Friday 2 November 2007

Wedding tackle

My sister got married. My younger sister got married. My older married brother came up for the wedding, with his wife. I said a speech. They each brought their partner and I brought a speech. (Ok so it was my sister's wedding so I guess she had to bring her partner.) But is anyone seeing the gap here?

Usually, I feel like a benevolent observer at weddings. "How twee," I think. "Look at the fabulous couple embarking on their journey to divorce." (Ok I usually only think that if I read a newspaper that day, which only reminds me that humans are a physical embodiment of grossness, mayhem and violence.)

I almost always contemplate the nature of community celebrations; what it is to publicly declare your union; that a wedding is a torturous process that allows the different families to finally realise who they are letting into their gene pool. I also think back on all the weddings I have attended, or not attended. How weddings seem to be watershed moments in friendships. I ruminate on the cost - how a day can tally up to the same amount as a deposit on a house or a fabulous overseas trip. But this wedding was different.

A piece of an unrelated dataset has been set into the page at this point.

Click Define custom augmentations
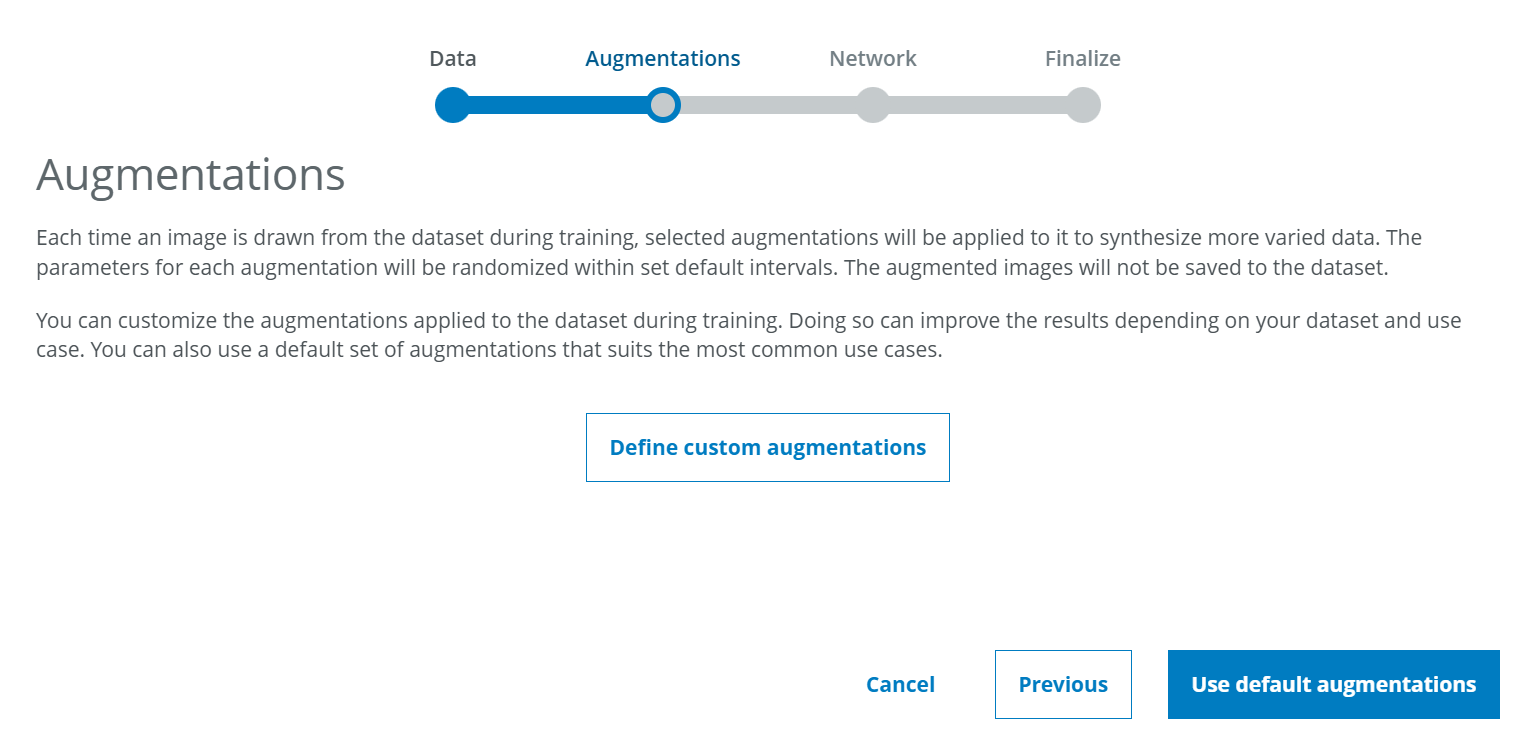(767, 447)
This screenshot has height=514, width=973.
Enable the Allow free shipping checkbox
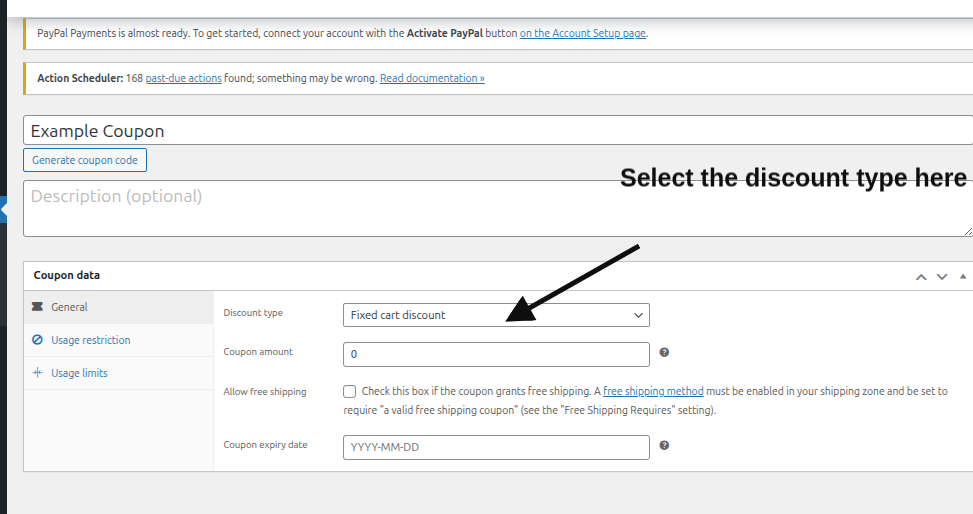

I had been part of weddings where I was intricately involved in the ceremony. However I had never been part of a family where everyone was or had been married at some point except for yours truly. If you asked me six months ago if it mattered, I would have glibly said no. But when the moment arrived, it did matter. A lot.

Suddenly I was having my own little watershed moment. I was facing a truth. To be married, to have kids (the really big picture started descending at this point), to represent what I had always viewed, and in some way opposed, as the traditional face of western society was actually part of a growth process. I came to the realisation that I would never properly grow up and become a fully actualised person without committing to responsibility - be it a long-term relationship or children or something else - and these rites of passage represented those commitments.

So there I stood, amidst the festivities, facing a future of continuing post-adolescence. I saw myself, at eighty, and it worried me. Talk about being stuck between a rock and a hard place. Run forward and embrace the social notion of partnership that I have always struggled with, or remain in stasis, without growth. So I did what any logical minded person would do. I drank.

Drink can blur the edges but it cannot stop the tradition of the bouquet being thrown. Although at this wedding there were two bouquets as there were two brides. One tradition stared stony faced at the other tradition. It was a show down. Would I, the stalwart non-participant, engage in what I had previously viewed as a symbol of women's acquiescence and submission to a larger patriarchal tyranny?

Yes I would.

I put down my glass. Shoved people aside. Shouted at my sister and my new sister-in-law that they must aim their bouquets at me. Missed the first one. Complained loudly to the crowd. Went for the rugby tackle approach for the second bouquet. Which I caught. And somewhere I hoped the Molecule of Destiny was listening, because the feminist had landed and she wanted commitment.

knock knock

Don't mind me. Just tiptoe-ing back to my blog. Cough. No time has passed at all. Nope. I don't have commitment issues. I mean what is err... six months in the bigger picture? It is a mere blip on this wonderful place we call the universe. (Dodging through use of optimism - excellent tool discovered by watching politicians.) I am back. I am also front, up and down. I have been taking a really expensive treatment for my Crohn's and have been a superduperbusinesswhirlpool oh-my-god-where-does-she-get-the-energy person. So I have my excuses. That and the fact a blog means commitment and I am not sure I know how to commit. Although I could probably commit myself to an insane asylum. Or I could commit hara kiri. (Leave me while I wander down the lanes of language nuance.)

I was asked if I had read 'The Satanic Verses'. (It was a relative - around eighty, wild and a Marxist. At some point I should introduce you to my family.) I told her that I don't read newspapers anymore. In my world, newspapers are the Satanic Verses. Local news? Makes you want to emigrate. International news? Makes you want to change species. I don't know if it is because communication has opened up so much that all is revealed, or because our world is galloping along to a biblical conclusion. I do know it's giving me an ulcer and I have enough of those.